Ik stap de kamer binnen. Er staan 2 mannen in witte pakjes voor het bed, waarschijnlijk van het forensisch team. Ze hebben een wattenstaafje in hun hand en nemen monsters van het bed af.
Ik richt mijn ogen op de vloer. Daar zie ik het slachtoffer liggen, Raoul. Hij heeft bruin haar en een opvallende baard, deze man herken ik zeker van de foto. Ik zie wel iets wat niet op de foto stond, een mes dwars door zijn maag. Een grote rode vlek in zijn trui heeft het mes omringd. Het bloed rondom het lichaam lijkt wel al zo goed als weggeruimd te zijn.

Ook liggen er tientallen rode rozenblaadjes op zijn lichaam. Wat schattig, 1 van de jongens beneden heeft die waarschijnlijk achtergelaten op zijn lichaam. Zal vast zijn laatste wens zijn geweest.

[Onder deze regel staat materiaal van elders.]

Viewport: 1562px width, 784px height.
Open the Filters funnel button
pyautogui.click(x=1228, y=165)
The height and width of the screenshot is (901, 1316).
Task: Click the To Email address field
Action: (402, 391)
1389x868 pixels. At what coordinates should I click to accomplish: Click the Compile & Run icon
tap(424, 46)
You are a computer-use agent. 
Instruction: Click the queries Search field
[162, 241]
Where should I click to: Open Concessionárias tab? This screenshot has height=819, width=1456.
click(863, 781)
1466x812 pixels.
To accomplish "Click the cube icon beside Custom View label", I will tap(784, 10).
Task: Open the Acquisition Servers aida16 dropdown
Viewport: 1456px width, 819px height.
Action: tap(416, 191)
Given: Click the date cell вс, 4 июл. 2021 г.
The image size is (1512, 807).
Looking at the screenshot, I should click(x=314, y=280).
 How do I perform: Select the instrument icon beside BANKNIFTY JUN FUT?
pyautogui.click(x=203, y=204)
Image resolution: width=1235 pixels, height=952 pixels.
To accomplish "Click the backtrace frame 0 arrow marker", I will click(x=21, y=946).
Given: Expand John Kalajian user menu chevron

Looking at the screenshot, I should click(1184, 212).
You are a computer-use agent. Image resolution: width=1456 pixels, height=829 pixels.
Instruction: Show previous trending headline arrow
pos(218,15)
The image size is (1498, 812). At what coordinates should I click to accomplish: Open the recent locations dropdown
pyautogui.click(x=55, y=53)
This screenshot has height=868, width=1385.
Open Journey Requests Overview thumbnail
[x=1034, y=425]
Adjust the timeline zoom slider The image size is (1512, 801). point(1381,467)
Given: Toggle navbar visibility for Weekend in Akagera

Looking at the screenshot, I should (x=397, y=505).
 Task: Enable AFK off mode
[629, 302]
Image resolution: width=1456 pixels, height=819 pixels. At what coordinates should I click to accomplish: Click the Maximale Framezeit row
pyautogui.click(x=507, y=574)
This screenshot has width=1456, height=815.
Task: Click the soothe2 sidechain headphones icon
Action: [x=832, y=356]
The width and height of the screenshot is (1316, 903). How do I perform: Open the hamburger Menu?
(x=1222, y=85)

'Hadden de jongens beneden dit gedaan?' Vraag ik aan 1 van de mannen in de kamer. Hij kijkt me vragend aan.
'Wat? De moord gepleegd?' Ik lach zachtjes.
'Nee, hadden zij die bloemenblaadjes achtergelaten?' Hij schud zachtjes met zijn hoofd. Ik kijk hem vragend aan.
'Dat dachten wij ook. Maar ze waren het niet. Ze lagen er al toen ze het lichaam aantroffen constateerde 1 van de jongens.'
Ik kijk verbaasd naar de blaadjes, wat kan dat betekenen? Wie was het dan? Ik frummel even aan mijn snor.

Plotseling hoor ik iemand de trap op stormen. Ik kijk geschokt om. Er staat een jonge man voor de deur van de slaapkamer, ongeveer 20 jaar oud. Hij heeft een politie uniform aan.
'Hallo meneer van Leeuwen! Ik ben uw assistent voor deze zaak.' Zegt de jongen vrolijk.